スルーするのは難しい

27人の学生にはどのペンに仕掛けがあるかを教え,別の27人には一部のペンは電気ショックを出すとだけ説明した。そのうえで学生を部屋に1人きりにしたところ,どれが電気ショックペンかを知っている学生よりも知らない学生のほうが,多くのペンをノックして多くの電気ショックを食らった。黒板に爪を立てて出す音や嫌われものの昆虫の写真など,電気ショックの代わりに別の嫌悪刺激を用いた実験でも,この効果が再現された。
http://www.nikkei-science.com/?p=50758

この実験は、私には大変に画期的なものと、思える。

そもそも大半の心理実験は、「被験者が得をすると思わなければ、それを率先してやろうとはしない」というアメリカの文化的な価値観の前提、経済学で言う「エコン」が被験者だという暗黙の了解がある。

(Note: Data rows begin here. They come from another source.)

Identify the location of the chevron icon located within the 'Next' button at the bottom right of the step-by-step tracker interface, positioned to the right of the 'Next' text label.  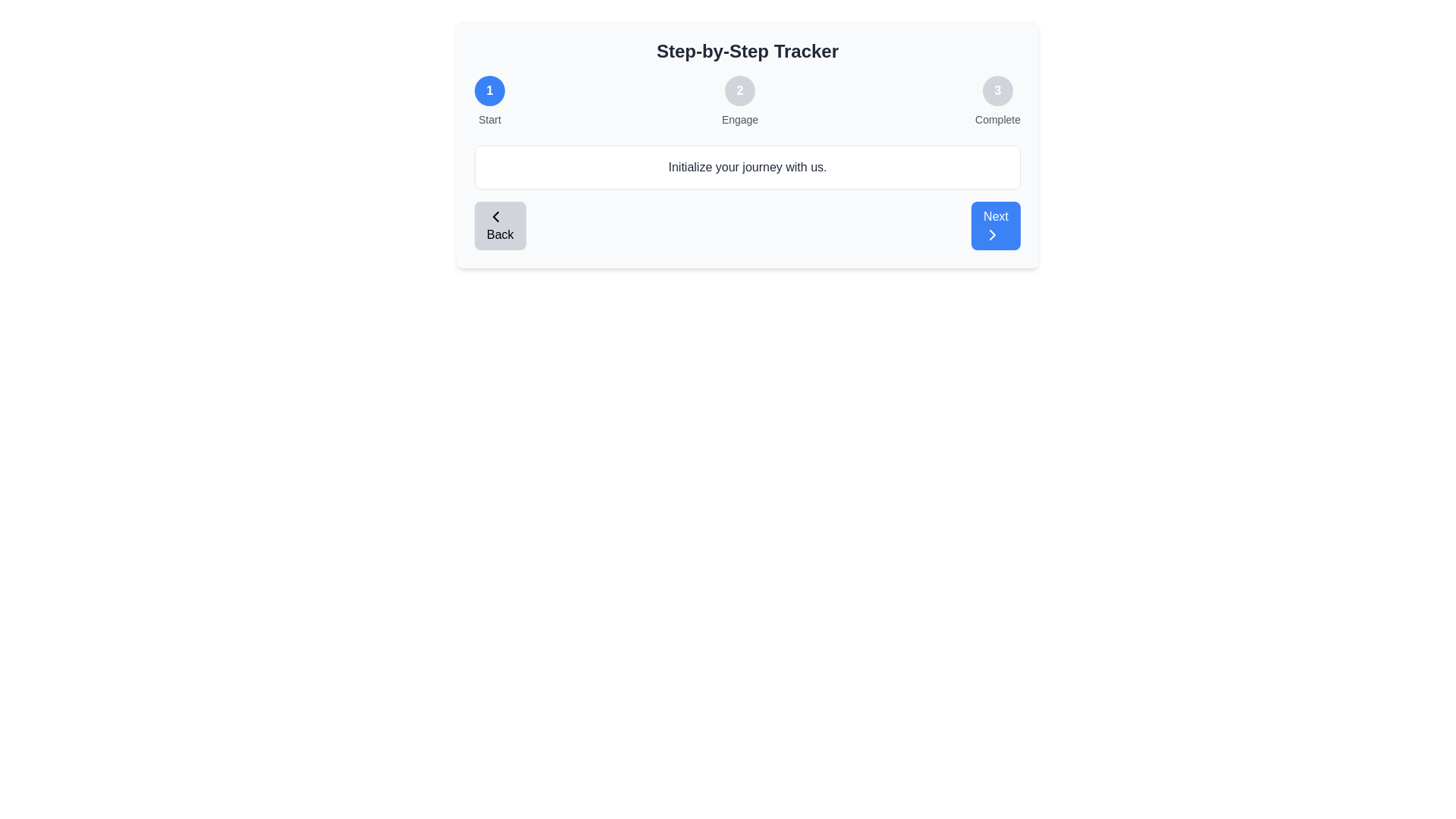
(993, 234).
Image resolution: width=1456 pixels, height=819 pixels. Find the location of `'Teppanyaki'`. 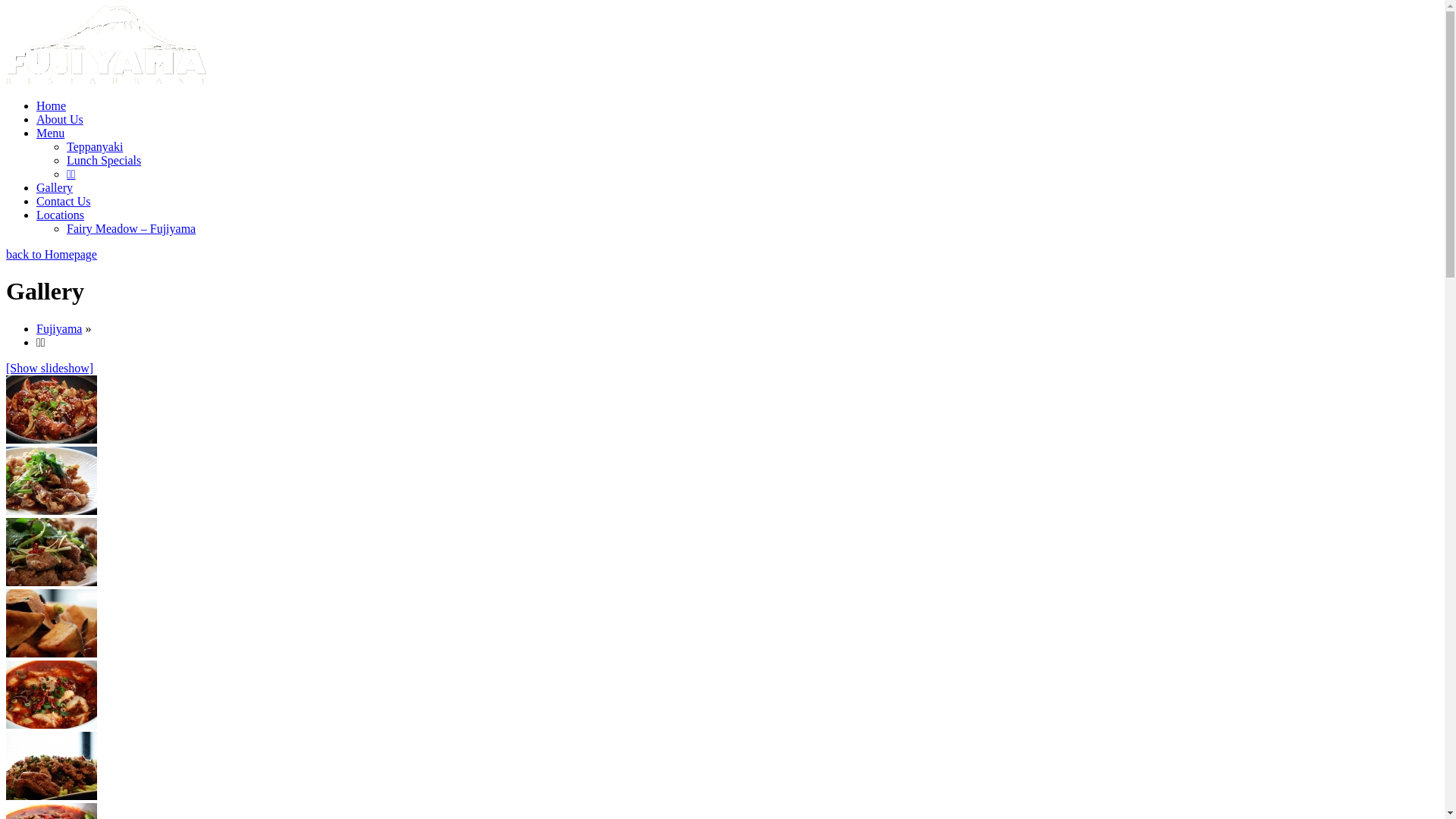

'Teppanyaki' is located at coordinates (93, 146).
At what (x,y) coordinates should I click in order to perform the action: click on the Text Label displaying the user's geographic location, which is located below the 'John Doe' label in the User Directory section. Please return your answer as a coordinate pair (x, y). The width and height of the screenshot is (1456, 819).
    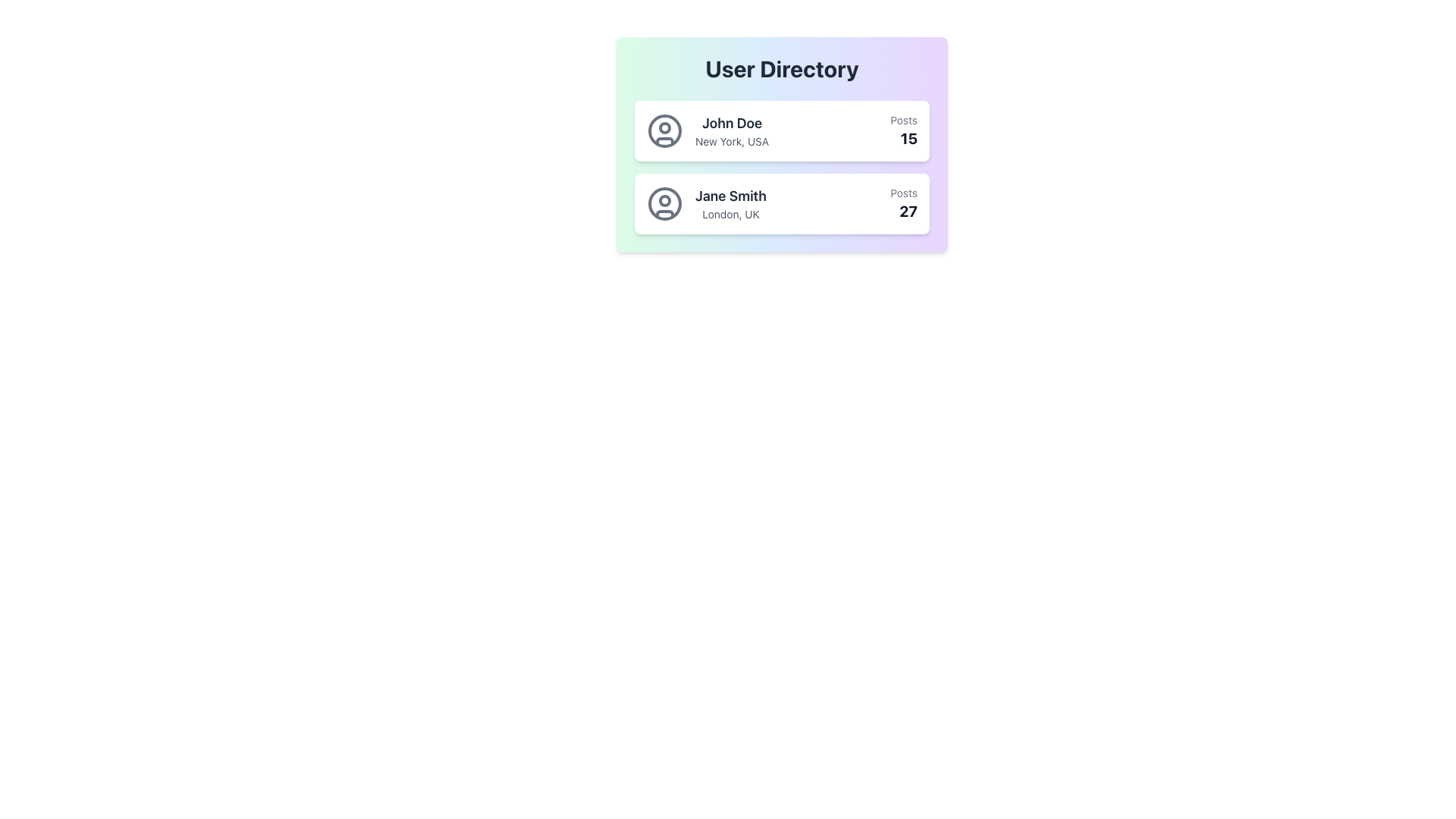
    Looking at the image, I should click on (732, 141).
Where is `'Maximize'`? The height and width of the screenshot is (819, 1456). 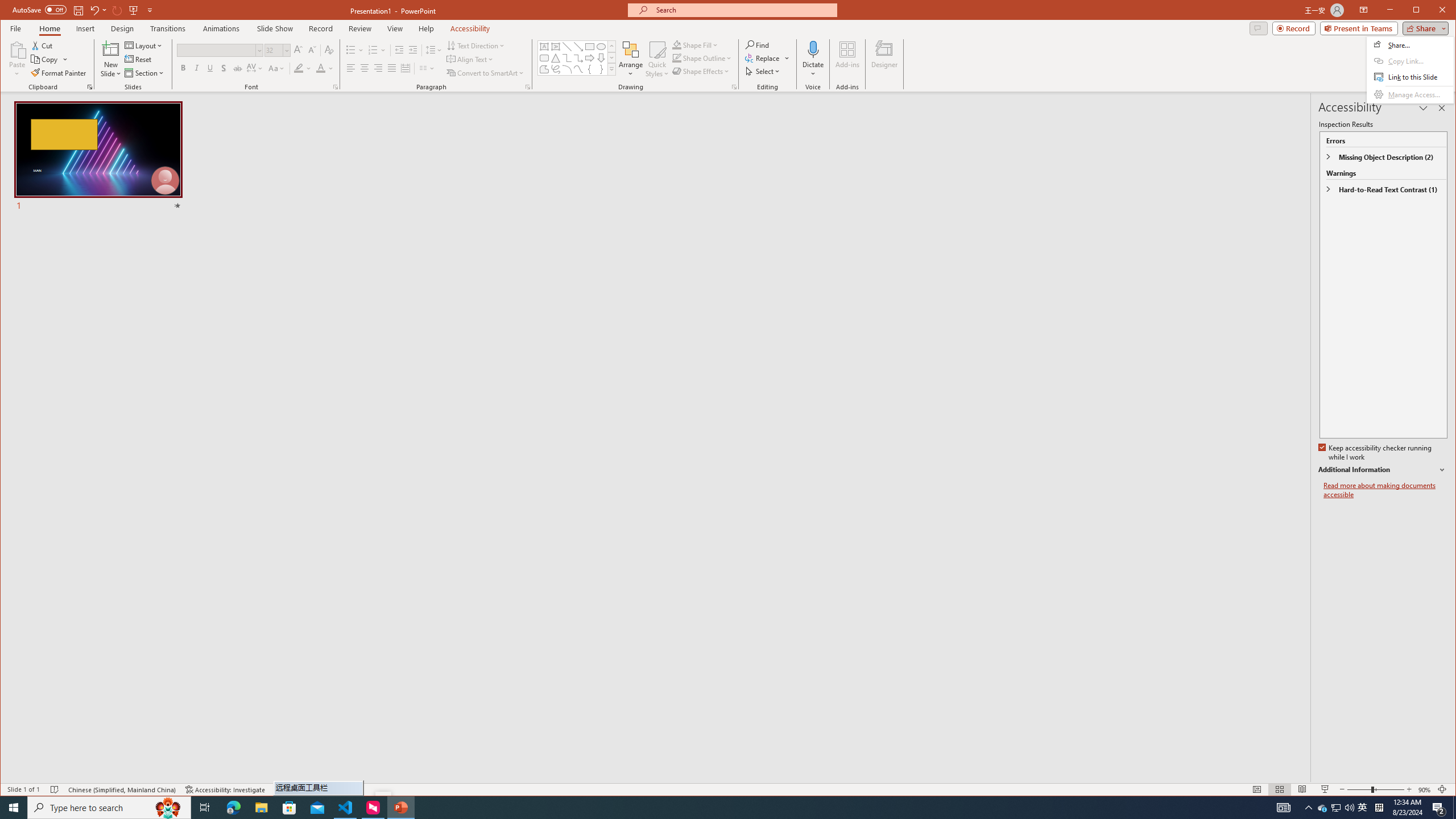
'Maximize' is located at coordinates (1433, 11).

だからこの実験のように、何の得にもならないのに「電気ショックをくらいにいく」とか「黒板に爪を立てた音を聞く」という行為を主体的に為したという実験は、メッセージに説得力をもたせる。

この実験を通じて述べたいことは要するに、「人は悪臭をかぎたがる」ということである。特に「それが悪臭を発しそうだと思うと、そのことをわざわざ確かめたがる。確かめずにはいられない」のである。

なぜ人は,昔の恋人のいまの交際相手を知りたがり,自分に対するネット上の批判的コメントを読みたがるのか? 心が傷つくに決まっているのに。Psychological Science誌に掲載された最近の研究によると,人間には不確実性を解決したいという心理的欲求が生まれつき備わっているからだ。この欲求は非常に強いので,知ったら自分が傷つくとわかっていても,好奇心を満足させようとする。
http://www.nikkei-science.com/?p=50758

こうした傾向への「マインドハック」はやはり、これは「個人の傾向」と言うより「人間の本能」みたいなものだと知っておくことだ。自分が弱いとか、特別嫉妬深くて、彼氏の家捜しをしたくなるのではなく、災厄を可能性として抱えているよりは、確定した被害として知るほうが、心理的にラクだと「ホモ・サピエンス」は考えがちなのだろう。(結果としてしばしばそうでもない)。

こういう心理はたいてい、もっと原始的な世界で暮らしていた、我々の祖先の「生きる知恵」だった可能性が高い。身の回りの「不確実な災厄の可能性」を放置しておくことは、原始的な世界においては、おそらくリスクが大きい

危険は個体にとってより、集団全体への致命傷につながる可能性があるならば、個体が「我が身の犠牲を顧みず」いちいち危険性を確かめてみた方が、種族として生き延びるのに役立つ

結果としてそういう個体の行動は、例の「利己的な遺伝子」に有利に働きうる。

しかしそうした心理を現代に引き継いで、自分への非難をわざわざエゴサーチでしらみつぶしに探してみても、個体にとっても地域社会にとっても、「利己的な遺伝子」にとってもたいしてメリットをもたらさない。

というふうに考えることで「スルー力」を鍛えることにつながるかもしれない。